Day 2: Building a Sustainable Safety Culture
Improving the Quality and Effectiveness of Our Safety Talks
This unit builds on the previous unit by elaborating on best practices for engaging employees in safety meetings, safety talks, pre-job meetings, general production meetings, and other venues for safety communication. Participants prepare and deliver two separate safety-meeting scenarios (a general safety meeting and a pre-job safety meeting) and are coached on improvements. It also covers and uses various tools for holding effective safety meetings, including a pre-job meeting form, a safety-meeting tip-board, and laminated job aids that help guide participants in creating a meaningful discussion around safety while building safety into every production meeting.
Coaching Safety-Leadership Performance and Behaviors
Safety leadership must be reinforced through coaching, and coaching must be done in a way that transfers ownership for performance and behavioral changes to the person who is being coached. Our coaching method starts with communicating a concrete goal against which current levels of performance and behaviors are measured. Participants learn established coaching principles, how to generate options for improvements with the person they are coaching, and how to transfer ownership for those improvements and gain a solid commitment for improvements from the person who is being coached. Participants also engage in a real-world coaching situation and report the results.
Coaching On-the-Spot Unsafe Behaviors
When observing an unsafe behavior, the first step is to stop the action and get the employee to a safe place. But then we must engage the employee in a conversation about our safety-culture goals, behaviors and their consequences, and core values. They must be internally motivated to do the right thing even when no one is looking, and that comes only through helping them connect safety to their own core values. This unit introduces a coaching model that is tailored to each participant and applied to a number of safety-engagement scenarios.

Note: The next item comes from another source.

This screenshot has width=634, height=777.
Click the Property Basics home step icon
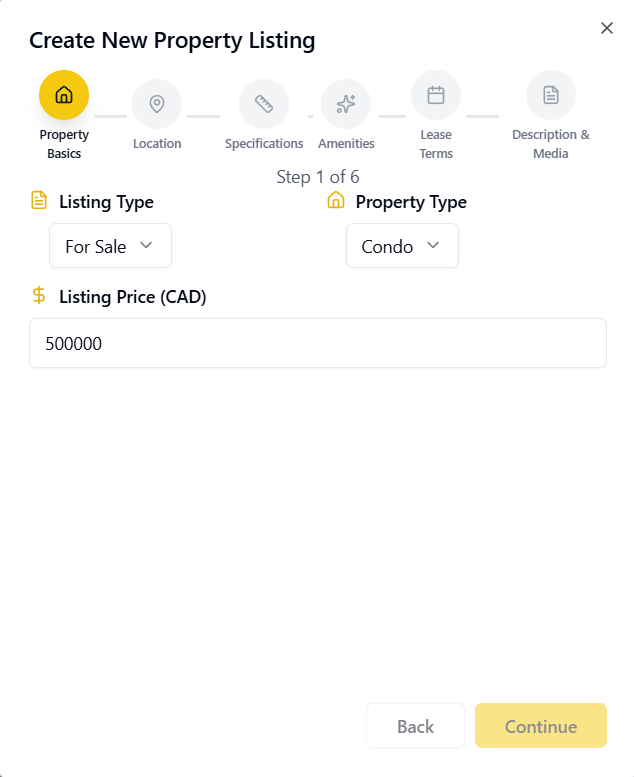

Making the Most of Our Time in the Field and on the Floor
Safety cultures are significantly impacted by the degree to which leadership is “present” in the day-to-day activities of the workforce and the extent to which they make a point to observe the work practices of their teams. This is best accomplished through regularly scheduled safety-leadership walkthroughs. But leaders must go beyond the typical management safety audit and focus instead on leadership engagements with their employees to ensure process-safety integrity with safety-critical tasks. This section emphasizes the differences between management walk-arounds and safety-leadership walk-arounds, explores the common causes of missed leadership opportunities during these walk-arounds, suggests the DOs and DON’Ts of intelligence-gathering questions, and lays out a strategy for maximizing our time in the field.
Developing Best Practices for Safety Leadership
Now that we know and understand the principles of safety leadership, how do we tailor them to our environment? Participants brainstorm real-world applications of the safety-leadership principles and work out an action plan to lead safety as a culture in their own environments. The session ends with a signed safety-leadership commitment from all participants.